§ AVAILABLE RECORDS
========================

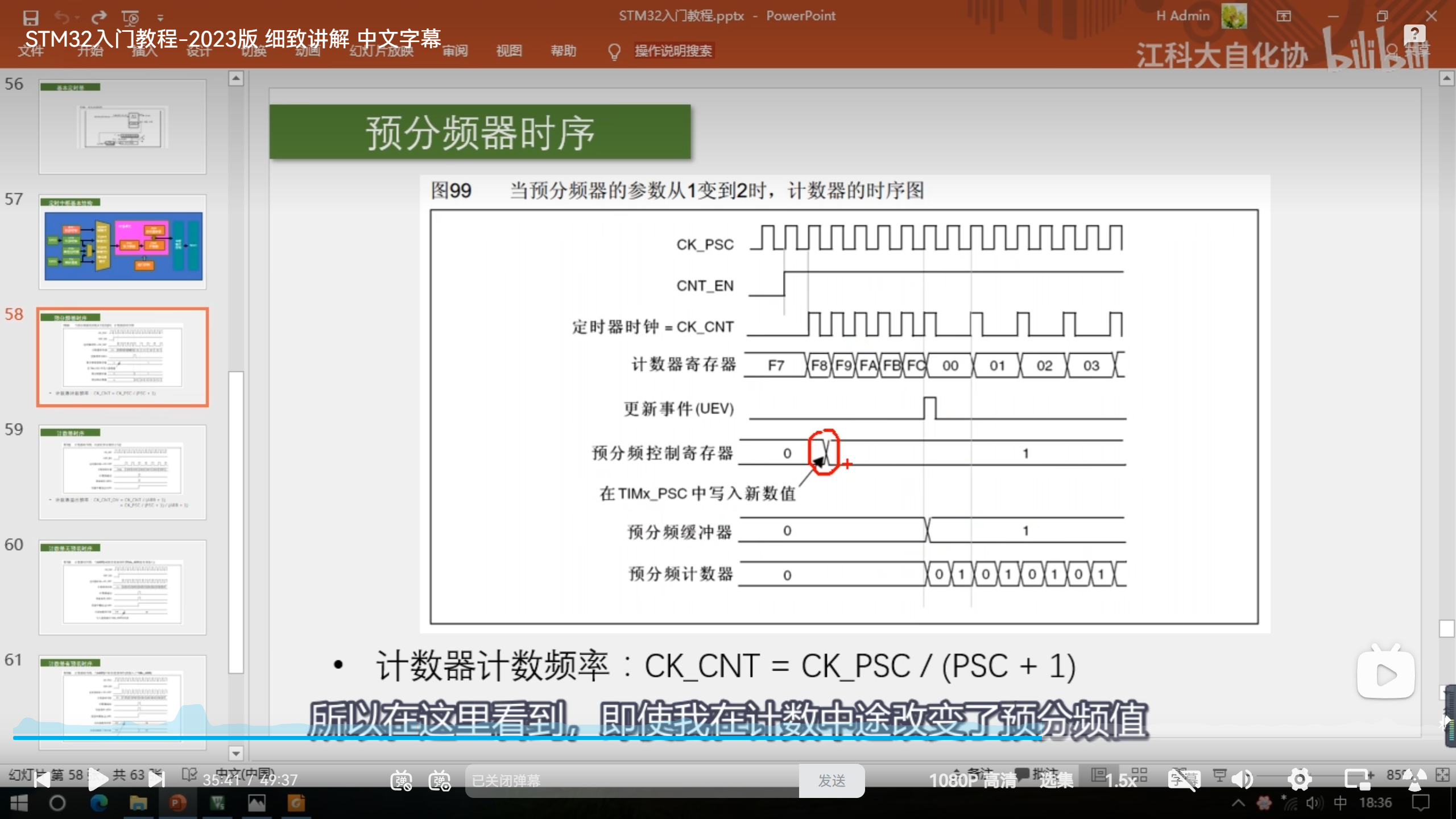Mute the video volume
1456x819 pixels.
[1242, 780]
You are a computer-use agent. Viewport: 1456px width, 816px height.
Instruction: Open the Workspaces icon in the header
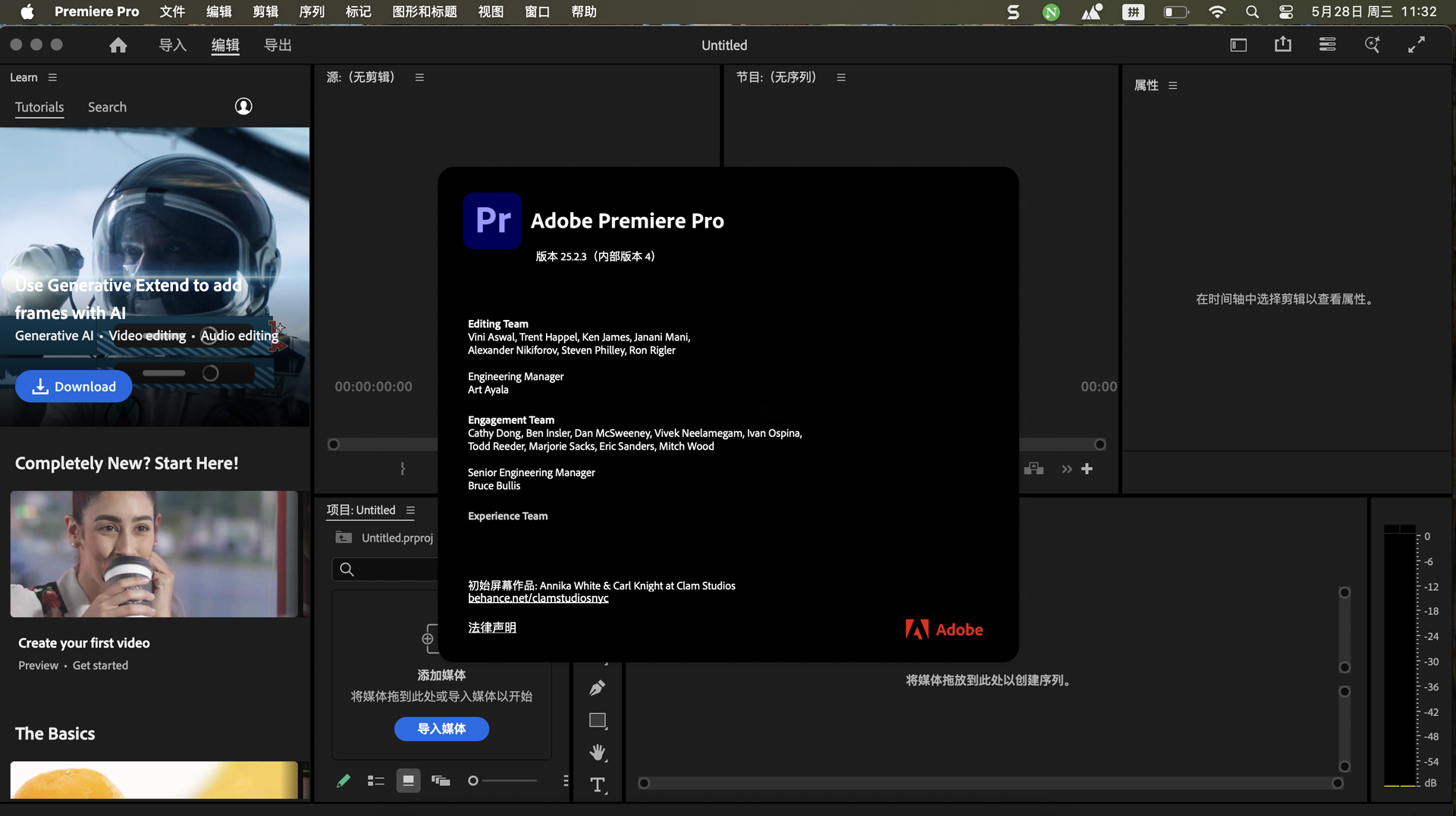pos(1327,45)
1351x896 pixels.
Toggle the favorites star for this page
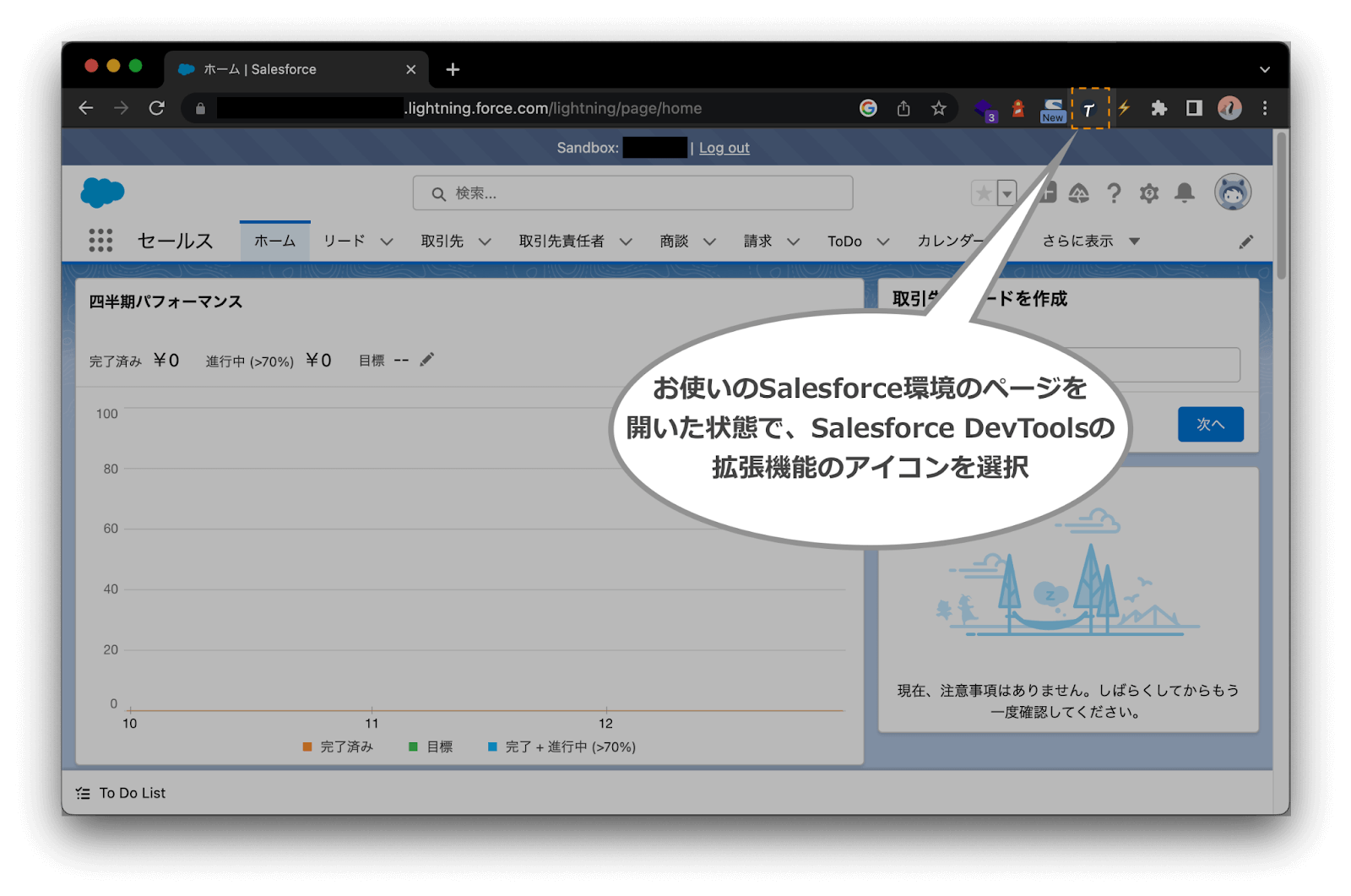click(983, 193)
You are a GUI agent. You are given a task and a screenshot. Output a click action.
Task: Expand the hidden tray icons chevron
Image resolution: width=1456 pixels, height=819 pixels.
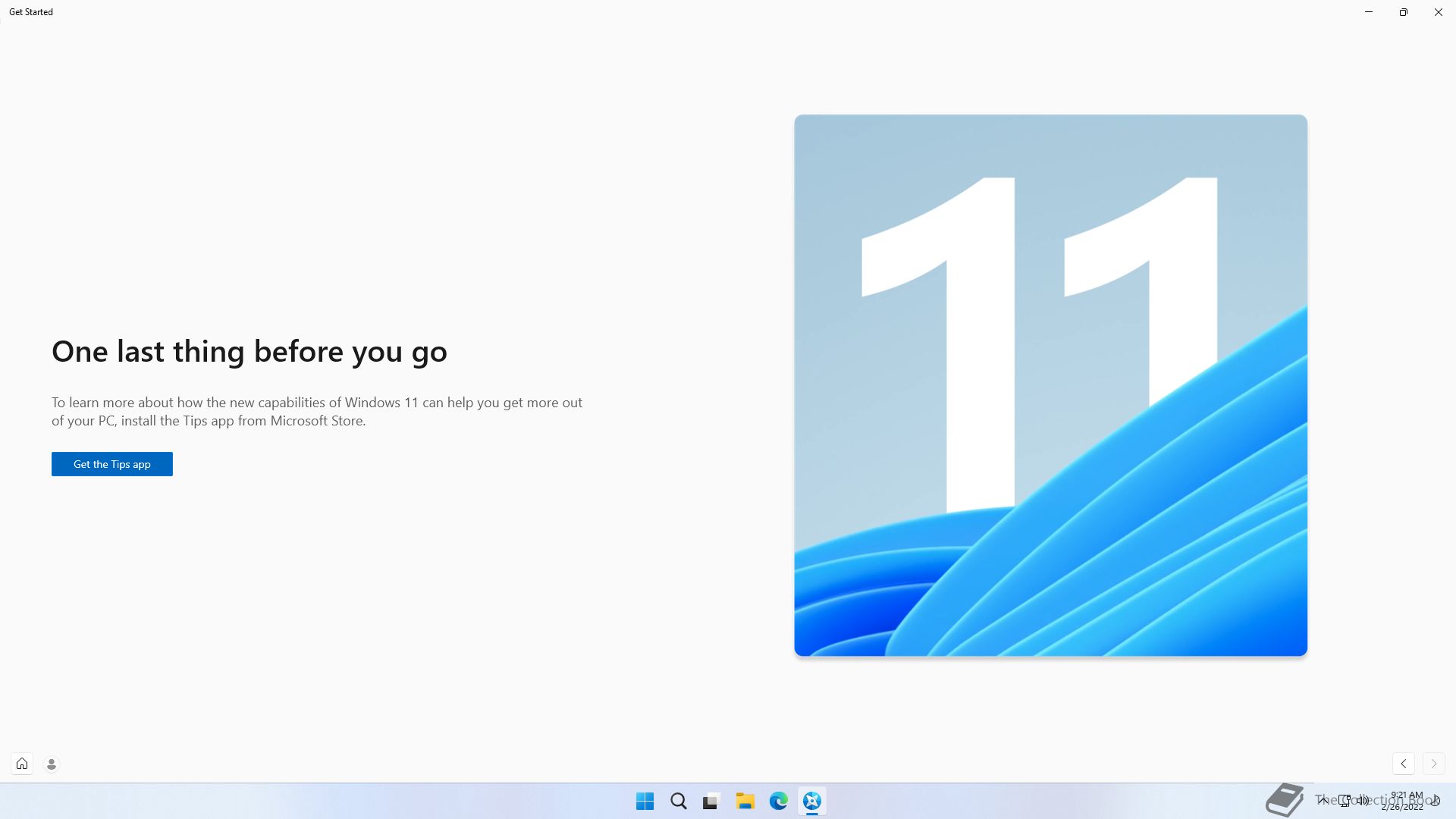[1323, 800]
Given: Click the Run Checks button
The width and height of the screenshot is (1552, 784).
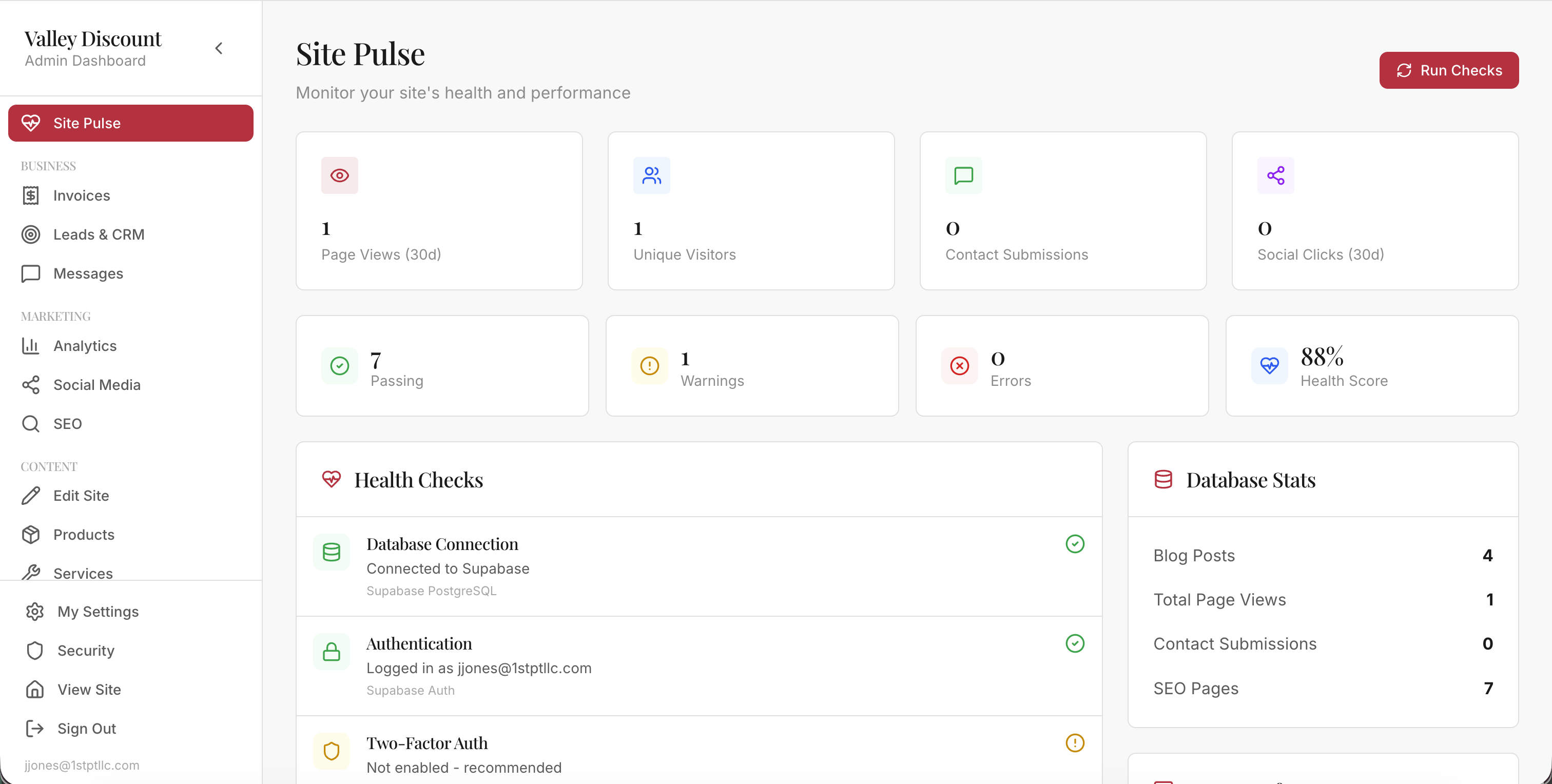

========================

§ TASK TO COMPLETE
If a line in the data above holds the string "screenshot", copy it.

§ SOLUTION FOR THIS EXERCISE
You are a GUI agent. You are given a task and a screenshot. Output a click action.
The width and height of the screenshot is (1552, 784).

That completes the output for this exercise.